Le père Krysztof Olaf Charamsa, 43 ans, membre de la Congrégation pour la doctrine de la foi, a révélé samedi 3 octobre êtreVatican_photo d'Andrea Heribanova homosexuel, et avoir un compagnon. Révélation, qui évidemment fait des vagues au sein de l’épiscopat. Le père Charamsa assume, il veut pousser l’institution ecclésiale à évoluer sur cette question. Le Vatican n’a pas vraiment apprécié, jugeant ce coming out de “très grave et irresponsable “.

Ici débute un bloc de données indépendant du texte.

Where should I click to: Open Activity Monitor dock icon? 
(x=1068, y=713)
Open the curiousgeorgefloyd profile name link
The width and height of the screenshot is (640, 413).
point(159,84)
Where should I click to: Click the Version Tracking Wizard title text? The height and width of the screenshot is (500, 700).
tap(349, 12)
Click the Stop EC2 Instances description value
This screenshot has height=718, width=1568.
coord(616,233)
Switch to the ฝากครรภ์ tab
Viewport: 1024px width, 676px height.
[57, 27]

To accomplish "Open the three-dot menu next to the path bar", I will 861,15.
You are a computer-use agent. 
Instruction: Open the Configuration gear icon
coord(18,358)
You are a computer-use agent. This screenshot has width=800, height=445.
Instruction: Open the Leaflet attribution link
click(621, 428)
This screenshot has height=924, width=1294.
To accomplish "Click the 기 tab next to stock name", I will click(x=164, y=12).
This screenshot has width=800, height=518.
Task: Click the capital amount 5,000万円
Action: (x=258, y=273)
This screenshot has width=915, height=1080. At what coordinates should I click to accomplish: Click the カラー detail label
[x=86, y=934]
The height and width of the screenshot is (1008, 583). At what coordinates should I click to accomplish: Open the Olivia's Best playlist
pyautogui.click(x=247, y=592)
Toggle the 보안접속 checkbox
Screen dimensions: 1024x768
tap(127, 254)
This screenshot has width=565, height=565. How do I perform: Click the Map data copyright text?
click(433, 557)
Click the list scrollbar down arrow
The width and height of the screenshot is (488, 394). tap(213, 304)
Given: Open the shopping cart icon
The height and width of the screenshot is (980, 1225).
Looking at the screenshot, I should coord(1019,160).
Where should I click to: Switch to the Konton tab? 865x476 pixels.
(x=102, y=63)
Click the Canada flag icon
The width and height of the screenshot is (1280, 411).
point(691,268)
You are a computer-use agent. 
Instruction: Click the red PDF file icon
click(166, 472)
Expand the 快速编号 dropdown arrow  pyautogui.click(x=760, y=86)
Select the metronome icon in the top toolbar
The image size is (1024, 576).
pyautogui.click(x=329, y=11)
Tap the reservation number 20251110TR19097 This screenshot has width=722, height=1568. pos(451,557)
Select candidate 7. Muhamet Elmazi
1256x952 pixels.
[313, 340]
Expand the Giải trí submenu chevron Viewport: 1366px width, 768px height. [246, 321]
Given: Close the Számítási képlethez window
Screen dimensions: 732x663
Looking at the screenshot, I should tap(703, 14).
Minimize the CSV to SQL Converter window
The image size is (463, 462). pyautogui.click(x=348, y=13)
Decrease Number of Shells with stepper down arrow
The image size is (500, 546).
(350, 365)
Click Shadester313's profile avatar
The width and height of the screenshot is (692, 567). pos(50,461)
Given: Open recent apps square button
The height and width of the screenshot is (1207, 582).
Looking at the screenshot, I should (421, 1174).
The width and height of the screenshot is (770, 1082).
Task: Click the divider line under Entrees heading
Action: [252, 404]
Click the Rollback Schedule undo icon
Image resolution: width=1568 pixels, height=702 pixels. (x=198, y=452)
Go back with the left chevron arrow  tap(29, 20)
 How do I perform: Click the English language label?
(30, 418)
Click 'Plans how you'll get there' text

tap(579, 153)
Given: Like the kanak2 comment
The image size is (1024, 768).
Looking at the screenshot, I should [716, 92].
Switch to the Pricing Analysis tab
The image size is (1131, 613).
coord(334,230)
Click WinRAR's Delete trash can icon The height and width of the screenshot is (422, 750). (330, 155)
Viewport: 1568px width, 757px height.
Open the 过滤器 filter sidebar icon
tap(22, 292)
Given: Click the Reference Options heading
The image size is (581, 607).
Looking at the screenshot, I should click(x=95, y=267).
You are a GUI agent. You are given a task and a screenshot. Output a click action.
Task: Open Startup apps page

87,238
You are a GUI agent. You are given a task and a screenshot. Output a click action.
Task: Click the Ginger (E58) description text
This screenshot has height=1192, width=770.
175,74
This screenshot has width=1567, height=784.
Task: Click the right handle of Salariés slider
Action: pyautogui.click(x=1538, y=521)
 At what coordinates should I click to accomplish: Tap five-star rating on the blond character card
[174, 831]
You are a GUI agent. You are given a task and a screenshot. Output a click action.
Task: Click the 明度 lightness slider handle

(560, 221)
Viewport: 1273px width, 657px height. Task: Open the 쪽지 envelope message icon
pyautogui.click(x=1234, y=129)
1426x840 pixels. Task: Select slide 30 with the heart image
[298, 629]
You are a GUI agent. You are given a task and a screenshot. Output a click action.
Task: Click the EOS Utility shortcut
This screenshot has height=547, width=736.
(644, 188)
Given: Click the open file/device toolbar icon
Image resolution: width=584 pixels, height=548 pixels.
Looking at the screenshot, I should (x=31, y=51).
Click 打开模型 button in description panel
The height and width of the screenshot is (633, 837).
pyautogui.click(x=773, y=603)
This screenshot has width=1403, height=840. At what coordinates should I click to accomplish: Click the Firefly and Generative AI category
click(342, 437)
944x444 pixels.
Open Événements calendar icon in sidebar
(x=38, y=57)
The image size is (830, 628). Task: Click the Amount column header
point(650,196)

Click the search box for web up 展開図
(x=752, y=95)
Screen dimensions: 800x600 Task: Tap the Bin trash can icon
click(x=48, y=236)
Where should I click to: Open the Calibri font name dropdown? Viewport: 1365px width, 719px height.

Il faut dire qu’à deux jours de l’ouverture à Rome du synode de l’Église catholique sur la famille, la question de l’homosexualité  semblait avoir tendance à passer au second plan. Plus étonnant, le père Charamsa fait partie de la Congrégation pour la doctrine de la foi, depuis 12 ans. Une congrégation précisément chargée de veiller au bon respect du dogme catholique. Il explique “Je sais que l’Église me verra comme quelqu’un qui n’a pas su remplir son devoir de chasteté, qui s’est perdu et qui plus est, non pas avec une femme mais avec un homme ! “, dit-il. “Je le fais pour moi, pour ma communauté, pour l’Église “. Le prélat va plus loin en affirmant même “le clergé est largement homosexuel et aussi, malheureusement, homophobe jusqu’à la paranoïa car paralysé par le manque d’acceptation pour sa propre orientation sexuelle”.

Le Vatican a immédiatement réagi. Elle a suspendu le prêtre de ses fonctions et précise qu’il pourra difficilement conserver son statut de prêtre après avoir reconnu vivre en couple avec son partenaire. La doctrine considère les actes homosexuels comme  “intrinsèquement désordonnés” et prône l’abstinence aux gays. Elle refuse toujours le mariage entre personnes de même sexe.

Ces derniers jours, le pape François a semblé pourtant émettre un avis contrasté en déclarant “Si une personne est homosexuelle et cherche vraiment le Seigneur, qui suis-je pour la juger”.